Performance Is A BIG Feature

  1. Performance is hard
    1. ¶Performance for Analytics Systems
    2. ¶Performance for Content & E-Commerce Sites
    3. ¶Analysis This Site’s Images
      1. ¶Add file size of everything in the directory to an array
      2. ¶Now for some DataFrame magic

Tom Cruise may be a little odd as a person. But can we all agree that Maverick is one of the best characters in movie history. One of the reasons he is cool is that he likes to go fast! Maverick may not be the best team player but he understands that speed has no compromises.

Performance is hard

Have a “Maverick”, a person refusing to fly with the flock, on your software team? Maybe you can make them the Tsar of “moving fast and breaking stuff” [^facebook] as long as their changes make the site got faster. Your site’s performance has to checked, measured, monitored otherwise there is seldom sufficient reason to add this or that feature.

Even when considered upfront, performance is a tough consideration for any system. Certainly once it is relegated to being an afterthought, systems are normally doomed, right from the starting blocks, to go slower than sloth speed.

Performance is a team sport - much like the Harvey Mackay adage:

Everyone Is In Sales - Harvey Mackay [^6]

The same would be true for performance, which, no surprise, is the number one “feature request” for web systems, for analytical systems, for any system really.

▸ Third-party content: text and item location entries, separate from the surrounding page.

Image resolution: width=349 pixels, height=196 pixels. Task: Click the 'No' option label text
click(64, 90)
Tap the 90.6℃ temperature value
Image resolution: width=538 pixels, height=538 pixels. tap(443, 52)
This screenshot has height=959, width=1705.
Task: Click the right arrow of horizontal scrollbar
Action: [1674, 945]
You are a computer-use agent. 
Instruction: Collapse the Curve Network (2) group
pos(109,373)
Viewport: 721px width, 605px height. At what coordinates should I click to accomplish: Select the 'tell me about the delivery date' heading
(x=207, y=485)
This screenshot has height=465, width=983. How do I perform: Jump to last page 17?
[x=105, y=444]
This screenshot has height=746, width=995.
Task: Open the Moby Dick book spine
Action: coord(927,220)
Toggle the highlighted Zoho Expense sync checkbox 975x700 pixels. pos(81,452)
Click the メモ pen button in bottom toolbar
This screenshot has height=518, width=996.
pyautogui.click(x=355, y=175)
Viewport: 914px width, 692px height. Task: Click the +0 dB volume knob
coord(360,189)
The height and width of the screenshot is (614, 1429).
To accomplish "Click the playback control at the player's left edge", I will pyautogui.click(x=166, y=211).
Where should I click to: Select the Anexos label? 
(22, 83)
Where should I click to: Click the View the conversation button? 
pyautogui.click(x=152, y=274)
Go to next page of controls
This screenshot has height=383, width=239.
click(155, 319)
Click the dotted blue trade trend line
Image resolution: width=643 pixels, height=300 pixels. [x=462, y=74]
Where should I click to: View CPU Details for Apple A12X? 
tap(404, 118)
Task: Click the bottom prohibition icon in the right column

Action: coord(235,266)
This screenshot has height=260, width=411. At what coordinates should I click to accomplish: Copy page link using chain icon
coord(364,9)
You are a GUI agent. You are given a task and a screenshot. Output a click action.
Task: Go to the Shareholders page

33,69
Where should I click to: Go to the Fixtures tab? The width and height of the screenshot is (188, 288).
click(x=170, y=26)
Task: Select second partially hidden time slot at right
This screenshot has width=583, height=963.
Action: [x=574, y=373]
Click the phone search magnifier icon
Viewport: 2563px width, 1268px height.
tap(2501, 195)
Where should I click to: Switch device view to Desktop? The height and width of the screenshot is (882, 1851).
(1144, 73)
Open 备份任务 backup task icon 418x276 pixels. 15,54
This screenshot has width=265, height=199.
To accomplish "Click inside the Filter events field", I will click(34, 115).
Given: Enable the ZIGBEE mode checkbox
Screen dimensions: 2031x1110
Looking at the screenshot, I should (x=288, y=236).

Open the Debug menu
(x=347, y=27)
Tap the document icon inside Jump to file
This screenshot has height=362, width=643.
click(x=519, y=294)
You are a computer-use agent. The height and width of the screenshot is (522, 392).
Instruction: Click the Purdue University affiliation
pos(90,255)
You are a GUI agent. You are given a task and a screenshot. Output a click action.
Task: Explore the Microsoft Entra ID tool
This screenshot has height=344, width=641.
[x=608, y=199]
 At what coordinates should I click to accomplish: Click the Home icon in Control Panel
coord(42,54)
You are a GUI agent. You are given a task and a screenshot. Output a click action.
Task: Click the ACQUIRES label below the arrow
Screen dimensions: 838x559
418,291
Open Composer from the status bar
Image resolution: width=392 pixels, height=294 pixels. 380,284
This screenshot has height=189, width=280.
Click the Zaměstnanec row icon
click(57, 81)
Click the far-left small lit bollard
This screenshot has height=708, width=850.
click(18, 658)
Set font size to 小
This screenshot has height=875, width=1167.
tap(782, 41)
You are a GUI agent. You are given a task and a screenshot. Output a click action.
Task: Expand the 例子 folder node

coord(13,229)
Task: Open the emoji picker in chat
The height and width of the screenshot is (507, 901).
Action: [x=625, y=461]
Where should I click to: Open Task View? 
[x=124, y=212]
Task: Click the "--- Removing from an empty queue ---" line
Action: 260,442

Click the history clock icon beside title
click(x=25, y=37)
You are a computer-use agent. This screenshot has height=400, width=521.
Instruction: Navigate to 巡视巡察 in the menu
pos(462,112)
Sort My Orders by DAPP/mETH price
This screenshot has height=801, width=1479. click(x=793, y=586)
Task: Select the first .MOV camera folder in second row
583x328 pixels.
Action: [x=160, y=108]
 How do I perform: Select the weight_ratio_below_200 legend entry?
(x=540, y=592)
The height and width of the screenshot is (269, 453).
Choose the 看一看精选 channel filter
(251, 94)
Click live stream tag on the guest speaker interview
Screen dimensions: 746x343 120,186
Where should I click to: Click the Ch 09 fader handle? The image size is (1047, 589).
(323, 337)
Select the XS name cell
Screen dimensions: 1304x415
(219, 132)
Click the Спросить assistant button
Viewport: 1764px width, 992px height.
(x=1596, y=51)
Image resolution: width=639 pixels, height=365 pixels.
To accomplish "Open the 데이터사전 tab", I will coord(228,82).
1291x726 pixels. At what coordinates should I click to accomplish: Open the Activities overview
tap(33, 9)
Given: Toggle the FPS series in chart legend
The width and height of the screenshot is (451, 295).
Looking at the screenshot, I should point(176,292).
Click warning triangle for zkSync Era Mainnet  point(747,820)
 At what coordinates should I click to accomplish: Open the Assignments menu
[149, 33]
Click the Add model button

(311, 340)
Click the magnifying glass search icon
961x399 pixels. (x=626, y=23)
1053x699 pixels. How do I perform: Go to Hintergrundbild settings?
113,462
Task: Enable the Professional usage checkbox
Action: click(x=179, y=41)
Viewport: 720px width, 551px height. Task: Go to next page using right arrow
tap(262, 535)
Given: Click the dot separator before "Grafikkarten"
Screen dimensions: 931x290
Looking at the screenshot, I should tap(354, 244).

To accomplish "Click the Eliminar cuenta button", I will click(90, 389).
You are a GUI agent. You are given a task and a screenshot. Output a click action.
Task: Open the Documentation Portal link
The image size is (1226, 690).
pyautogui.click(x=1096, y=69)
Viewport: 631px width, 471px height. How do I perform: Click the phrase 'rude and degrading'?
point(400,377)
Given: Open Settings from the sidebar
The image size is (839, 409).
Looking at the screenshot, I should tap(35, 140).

Everyone Shapes Performance - Eric D Moore [^7]

Being reliably the fastest is a claim that any business would bolster.

Performance for Analytics Systems

If you have ever used a less-than-modern analytics system, you are familiar with the “10 minute wait time” it takes to calculate the result of a query. This happens for a plethora of reasons. One of them is a poor understanding of the problem space and choosing components that are too narrow for the holistic needs of the business. One of them is a product architecture being asked to do more than originally designed to do - where key customers ask appropriately selected components to do things outside of their intended use case. All of these things can be rolled up into a lack of “performance is a big deal” culture.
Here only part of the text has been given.